Some days, he still feels particularly ill-equipped for this job, still worries that shit-baggery is actually some latent genetic trait just waiting in his DNA, and that someday he’ll blow it all up, or that the universe will finally notice that it’s let him get away with a good life for far too long. Some nights he dreams, and he’s back on the island, and he’s eleven. The hat hangs from a hook on the wall by his hammock, and the watch sits in the shell on the bookcase, both untouched for months now. He’s alone, and it’s getting dark. It’s always worse being alone in the tower. Then the shouting in his brain crashes over him with accusations like Dio, you’re so stupid, Alberto, and damn it, why can’t you do anything right, and just fucking stop talking for one minute, per l’amor de Cristo. So he jumps off the top of the tower, because adrenaline and physical pain are the fastest ways to silence that particular Bruno. He crashes down through the tree to the ground, relishes every bump and scrape and bruise on the way because it’s something to think about that’s not him. Then, because it’s a dream and he can’t help it, he makes his way down to the pitch dark beach, just to check. The moon isn’t even out and he’s still checking. It will take another seven months or so for him to fully give up checking. He stands on the shore for what feels like an eternity. It’s always the wrong shore.

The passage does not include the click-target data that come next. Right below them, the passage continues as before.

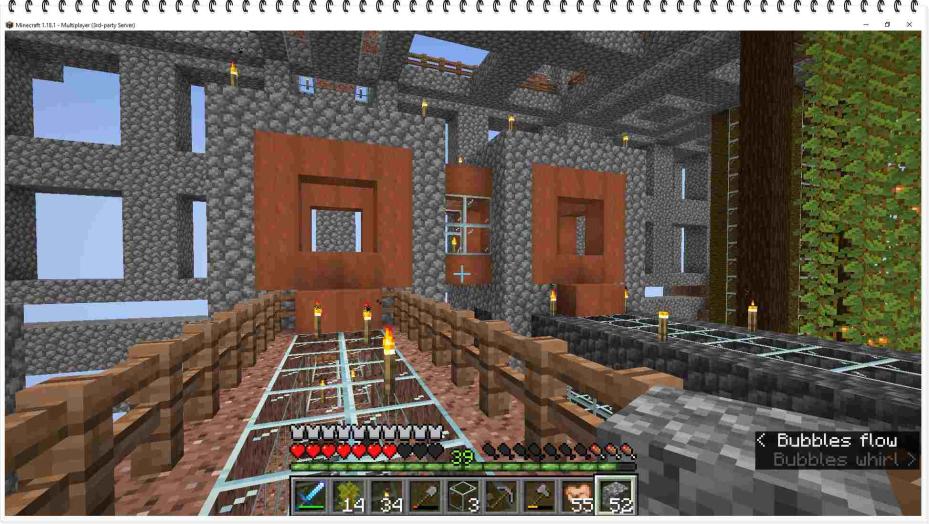Equip the pickaxe from the hotbar
The width and height of the screenshot is (929, 524).
[x=502, y=496]
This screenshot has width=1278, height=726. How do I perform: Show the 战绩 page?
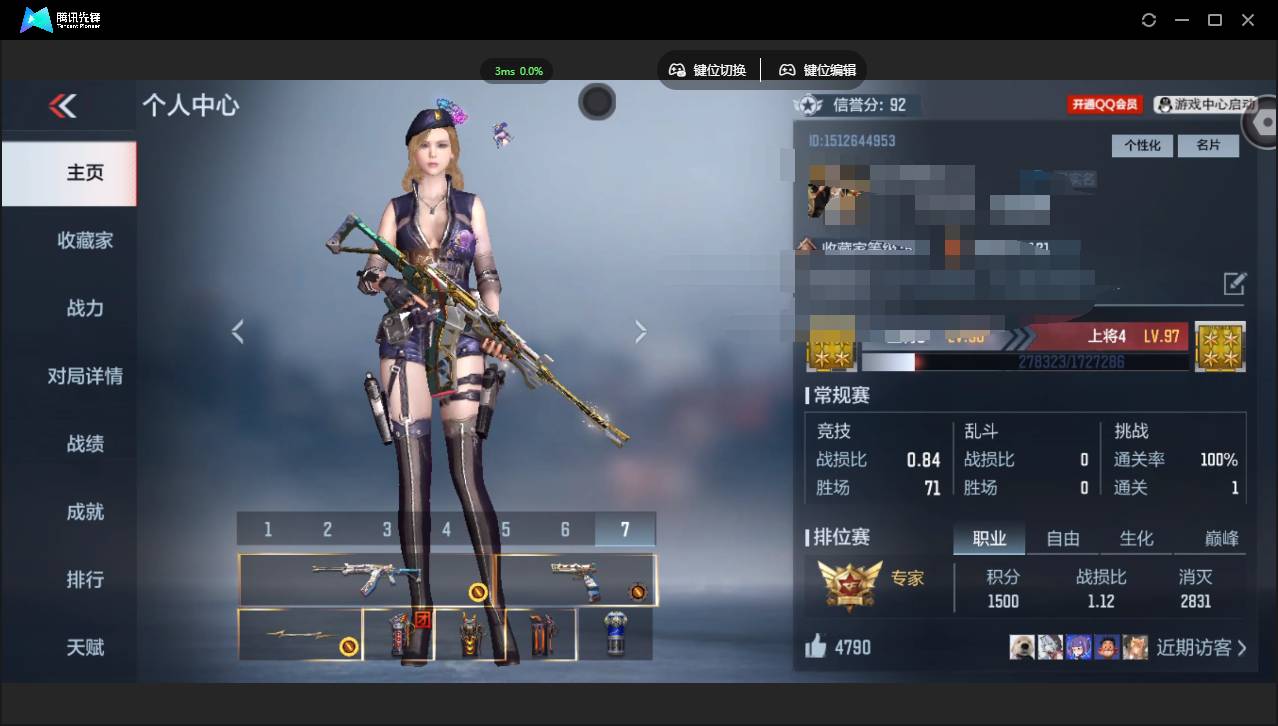pos(85,444)
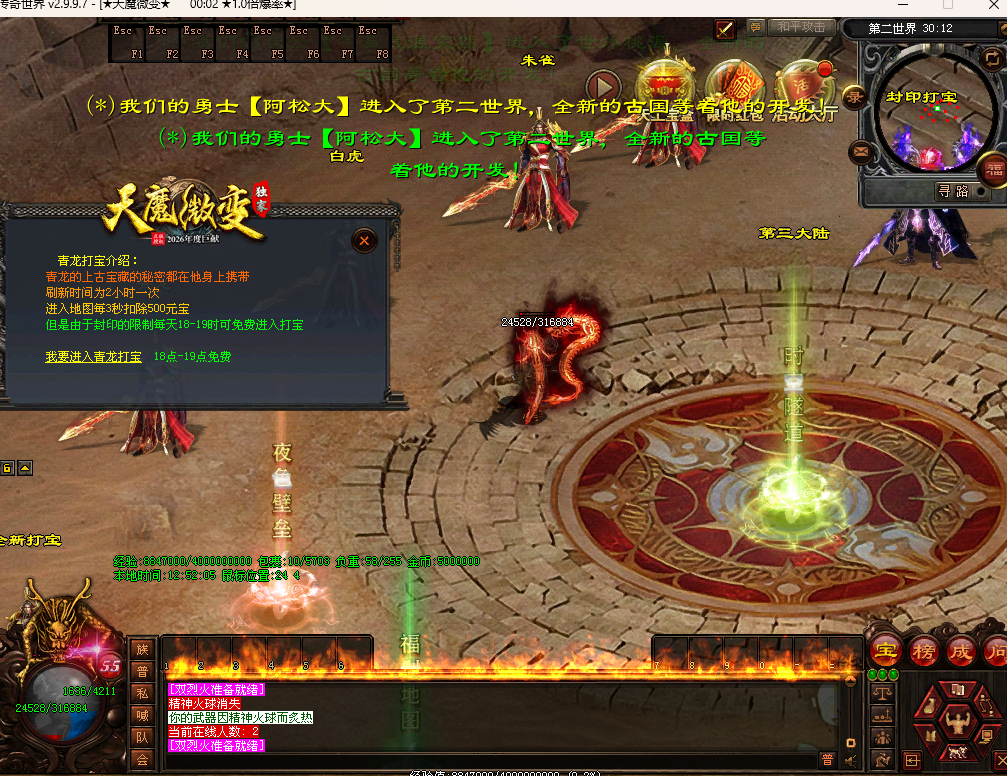This screenshot has height=776, width=1007.
Task: Click the round play arrow button
Action: [603, 87]
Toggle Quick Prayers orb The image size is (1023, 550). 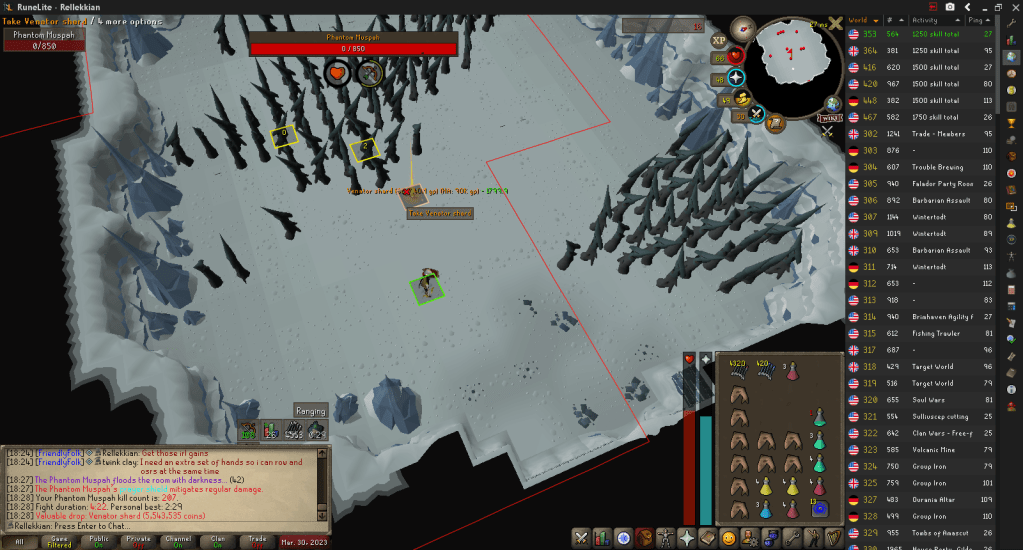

But other days, like this one, Matteo will come find him after a bad dream, or Giada will ask him to sleep in her bed with her in case the velociraptors come in the night. (She assures Luca with a little hand on his chest and a quiet voice “I want Papà to sleep with me tonight, but I still love you, okay?”)

Some days, Giada will refuse to put on her pants and run around the house naked from the waist down because she’s four and she thinks it’s funny, and either he or Luca or sometimes both will have to physically wrestle her into them. Some days Matteo will seem quiet and sullen for no reason, and Alberto will wonder what he’s done wrong and if there’s something he should be doing to fix it, because he desperately wants to. He wants to fix their problems. He wants to give them the unconditional love he waited fourteen years to find. He wants them to know they’re loved and they’re safe. 

He doesn’t know how to help them sometimes. He does know he’ll have to let them make their own mistakes and let them fix their own problems, let them get their hearts broken and let them cry, but he doesn’t know how. He doesn’t know if they’ll listen to him when he tells them he loves them, or if they’ll believe him when he tells them there’s nothing in this life or the next that they could do that would make him not love them. 

He does know that he wants them to wake up on Saturday mornings to the clang of pots on the stove and the smell of espresso being brewed, knowing he’ll be downstairs.